*** Opening ENTRIES PROVIDED ***

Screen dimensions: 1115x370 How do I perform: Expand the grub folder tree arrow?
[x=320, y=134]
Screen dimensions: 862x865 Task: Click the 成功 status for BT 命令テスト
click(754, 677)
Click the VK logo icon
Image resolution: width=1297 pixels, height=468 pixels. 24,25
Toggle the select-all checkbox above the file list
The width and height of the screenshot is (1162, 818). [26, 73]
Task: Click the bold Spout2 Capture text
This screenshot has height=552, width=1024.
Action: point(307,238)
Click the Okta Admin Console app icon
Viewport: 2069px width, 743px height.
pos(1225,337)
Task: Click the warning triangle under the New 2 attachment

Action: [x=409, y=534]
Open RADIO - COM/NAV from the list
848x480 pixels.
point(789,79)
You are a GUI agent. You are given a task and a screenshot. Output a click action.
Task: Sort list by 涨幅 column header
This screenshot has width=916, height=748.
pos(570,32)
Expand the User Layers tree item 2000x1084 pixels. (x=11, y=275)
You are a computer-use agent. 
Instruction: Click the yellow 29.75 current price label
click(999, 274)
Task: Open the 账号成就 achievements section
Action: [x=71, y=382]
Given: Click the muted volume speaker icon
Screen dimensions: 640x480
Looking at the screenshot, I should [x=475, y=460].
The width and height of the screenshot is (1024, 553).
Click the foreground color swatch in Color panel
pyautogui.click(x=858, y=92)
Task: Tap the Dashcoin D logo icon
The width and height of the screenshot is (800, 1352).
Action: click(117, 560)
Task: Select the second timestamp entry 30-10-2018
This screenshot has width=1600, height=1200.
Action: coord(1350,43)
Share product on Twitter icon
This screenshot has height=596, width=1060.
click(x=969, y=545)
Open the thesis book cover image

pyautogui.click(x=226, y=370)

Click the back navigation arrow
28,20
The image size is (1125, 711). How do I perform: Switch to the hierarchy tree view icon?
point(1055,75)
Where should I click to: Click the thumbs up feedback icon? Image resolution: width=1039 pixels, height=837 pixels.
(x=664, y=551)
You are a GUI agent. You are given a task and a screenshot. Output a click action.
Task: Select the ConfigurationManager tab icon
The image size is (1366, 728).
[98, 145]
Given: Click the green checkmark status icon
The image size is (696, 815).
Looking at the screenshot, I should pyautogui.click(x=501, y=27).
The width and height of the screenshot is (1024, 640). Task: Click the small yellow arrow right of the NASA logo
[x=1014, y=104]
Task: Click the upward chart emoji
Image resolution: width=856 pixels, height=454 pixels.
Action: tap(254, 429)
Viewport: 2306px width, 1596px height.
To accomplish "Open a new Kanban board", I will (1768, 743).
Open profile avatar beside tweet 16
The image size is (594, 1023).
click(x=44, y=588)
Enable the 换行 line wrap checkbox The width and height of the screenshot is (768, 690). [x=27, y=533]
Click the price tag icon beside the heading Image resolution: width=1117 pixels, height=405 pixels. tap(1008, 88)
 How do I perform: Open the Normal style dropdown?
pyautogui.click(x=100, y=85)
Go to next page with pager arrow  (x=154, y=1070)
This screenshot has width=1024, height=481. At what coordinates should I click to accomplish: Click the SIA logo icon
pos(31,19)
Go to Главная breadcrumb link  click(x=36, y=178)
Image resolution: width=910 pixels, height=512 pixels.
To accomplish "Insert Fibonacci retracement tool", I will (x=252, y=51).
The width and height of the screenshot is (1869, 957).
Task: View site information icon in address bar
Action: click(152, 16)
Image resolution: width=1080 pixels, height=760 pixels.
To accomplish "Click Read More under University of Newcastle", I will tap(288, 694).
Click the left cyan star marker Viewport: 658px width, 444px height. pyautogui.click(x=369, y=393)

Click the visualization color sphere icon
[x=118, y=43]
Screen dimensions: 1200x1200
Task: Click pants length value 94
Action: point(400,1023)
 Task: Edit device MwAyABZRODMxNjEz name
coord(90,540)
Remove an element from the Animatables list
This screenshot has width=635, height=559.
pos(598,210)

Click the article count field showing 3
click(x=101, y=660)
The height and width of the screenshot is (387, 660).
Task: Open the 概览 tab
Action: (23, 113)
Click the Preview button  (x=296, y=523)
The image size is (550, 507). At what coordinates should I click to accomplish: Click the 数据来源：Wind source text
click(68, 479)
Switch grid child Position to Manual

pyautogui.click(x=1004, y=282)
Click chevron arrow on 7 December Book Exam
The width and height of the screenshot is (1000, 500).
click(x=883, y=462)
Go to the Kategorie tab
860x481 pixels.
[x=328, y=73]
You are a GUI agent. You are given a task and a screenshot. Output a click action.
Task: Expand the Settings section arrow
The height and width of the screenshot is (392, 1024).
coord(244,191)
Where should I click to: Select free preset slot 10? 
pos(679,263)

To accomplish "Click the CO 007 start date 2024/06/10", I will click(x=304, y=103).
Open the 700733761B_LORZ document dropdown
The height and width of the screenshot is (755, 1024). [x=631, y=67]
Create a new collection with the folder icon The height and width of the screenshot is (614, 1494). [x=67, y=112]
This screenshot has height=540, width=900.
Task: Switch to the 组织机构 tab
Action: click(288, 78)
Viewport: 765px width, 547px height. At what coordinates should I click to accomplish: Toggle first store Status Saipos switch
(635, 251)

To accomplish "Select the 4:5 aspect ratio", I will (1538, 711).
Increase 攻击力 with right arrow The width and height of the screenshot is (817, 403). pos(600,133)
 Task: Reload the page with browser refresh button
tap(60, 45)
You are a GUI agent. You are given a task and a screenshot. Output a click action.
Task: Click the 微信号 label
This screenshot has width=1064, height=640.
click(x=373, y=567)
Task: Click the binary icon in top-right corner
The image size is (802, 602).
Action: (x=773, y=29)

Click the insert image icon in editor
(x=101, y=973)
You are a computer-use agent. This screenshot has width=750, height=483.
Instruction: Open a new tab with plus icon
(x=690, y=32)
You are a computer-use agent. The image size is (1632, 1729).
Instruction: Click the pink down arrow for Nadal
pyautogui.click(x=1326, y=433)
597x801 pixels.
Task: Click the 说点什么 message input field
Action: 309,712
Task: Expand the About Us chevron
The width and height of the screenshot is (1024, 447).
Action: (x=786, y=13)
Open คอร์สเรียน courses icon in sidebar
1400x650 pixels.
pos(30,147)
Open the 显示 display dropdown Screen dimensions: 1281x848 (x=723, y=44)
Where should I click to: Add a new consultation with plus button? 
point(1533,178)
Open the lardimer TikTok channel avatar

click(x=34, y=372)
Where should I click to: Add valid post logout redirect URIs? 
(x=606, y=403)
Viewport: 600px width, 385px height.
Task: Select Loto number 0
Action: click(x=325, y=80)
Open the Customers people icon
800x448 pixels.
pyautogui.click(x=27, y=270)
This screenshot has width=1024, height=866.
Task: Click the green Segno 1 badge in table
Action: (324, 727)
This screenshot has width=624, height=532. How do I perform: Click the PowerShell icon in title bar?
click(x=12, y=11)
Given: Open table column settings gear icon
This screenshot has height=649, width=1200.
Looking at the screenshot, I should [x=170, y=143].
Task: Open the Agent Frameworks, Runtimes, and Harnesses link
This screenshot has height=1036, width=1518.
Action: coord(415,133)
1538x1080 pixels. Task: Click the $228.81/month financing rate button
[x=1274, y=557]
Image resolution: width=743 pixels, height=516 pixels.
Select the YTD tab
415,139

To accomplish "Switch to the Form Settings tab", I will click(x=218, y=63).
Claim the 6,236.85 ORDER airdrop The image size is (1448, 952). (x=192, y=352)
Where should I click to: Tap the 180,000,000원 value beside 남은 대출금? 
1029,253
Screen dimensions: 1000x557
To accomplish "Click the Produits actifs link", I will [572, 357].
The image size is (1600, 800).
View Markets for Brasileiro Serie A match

*** Closing ENTRIES PROVIDED ***

Find the lines above holding the word "link" and show them.

Go to Главная breadcrumb link  click(x=36, y=178)
Task: Open the Agent Frameworks, Runtimes, and Harnesses link
To accomplish "Click the Produits actifs link", I will [572, 357].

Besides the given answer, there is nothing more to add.